Department of Mathematics and Statistics, Center for BioDynamics, Boston University, Boston, MA, 02215, USA.

Published: February 2012

AI Article Synopsis

  • The text discusses two main patterns of neuronal activity: rapid spiking and alternating spiking with quiescence known as bursting.
  • It explores how the transition from spiking to bursting in computational neuronal models involves complex structures called torus canards, which can occur in various well-known models.
  • The findings suggest that torus canards are a common mechanism that separates spiking from bursting activity, highlighting their significance in understanding neuronal dynamics.

Article Abstract

Rapid action potential generation - spiking - and alternating intervals of spiking and quiescence - bursting - are two dynamic patterns commonly observed in neuronal activity.

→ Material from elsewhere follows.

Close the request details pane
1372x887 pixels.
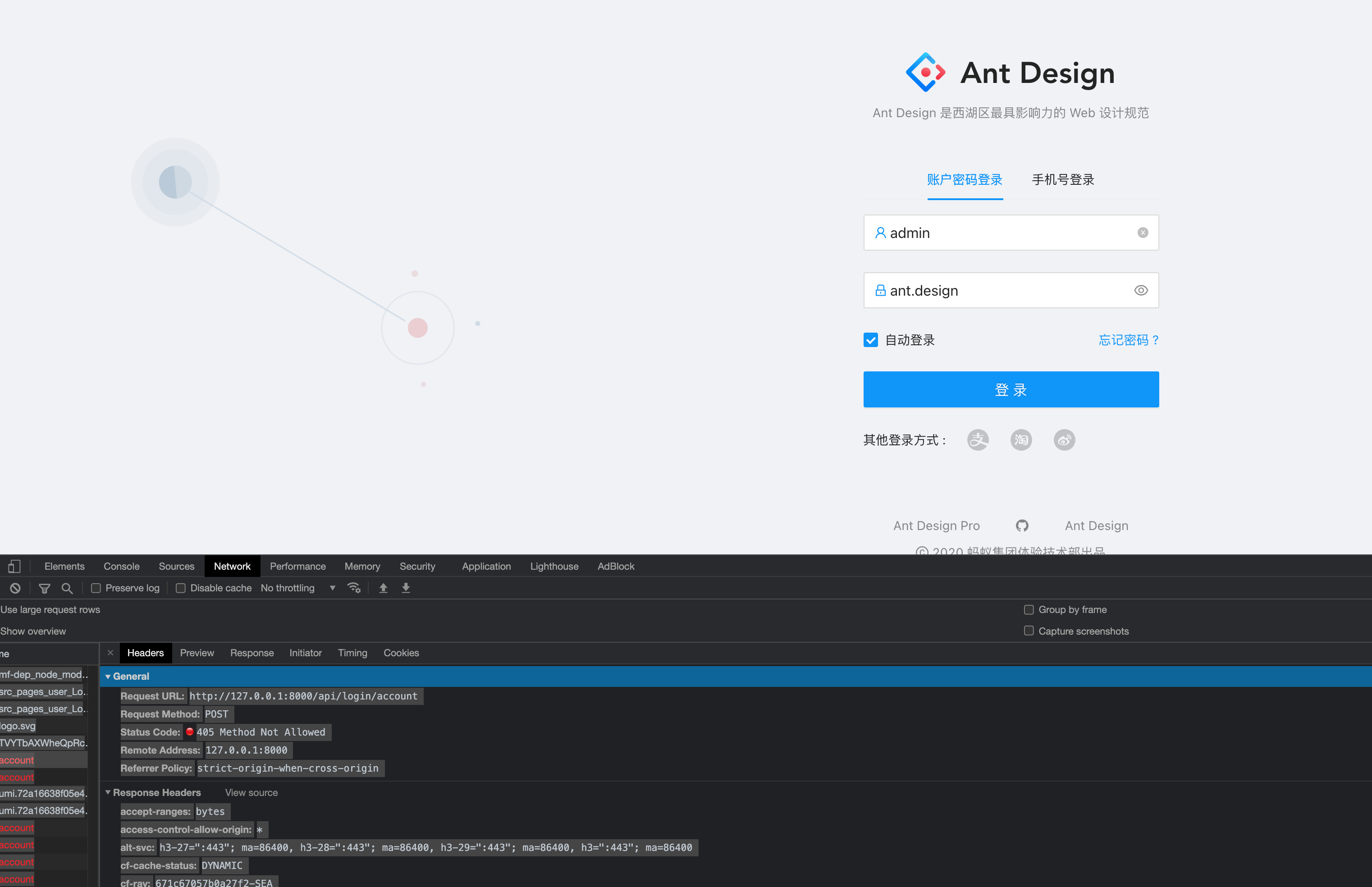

In computational models of neuronal systems, the transition from spiking to bursting often exhibits complex bifurcation structure. One type of transition involves the torus canard, which we show arises in a broad array of well-known computational neuronal models with three different classes of bursting dynamics: sub-Hopf/fold cycle bursting, circle/fold cycle bursting, and fold/fold cycle bursting. The essential features that these models share are multiple time scales leading naturally to decomposition into slow and fast systems, a saddle-node of periodic orbits in the fast system, and a torus bifurcation in the full system. We show that the transition from spiking to bursting in each model system is given by an explosion of torus canards. Based on these examples, as well as on emerging theory, we propose that torus canards are a common dynamic phenomenon separating the regimes of spiking and bursting activity.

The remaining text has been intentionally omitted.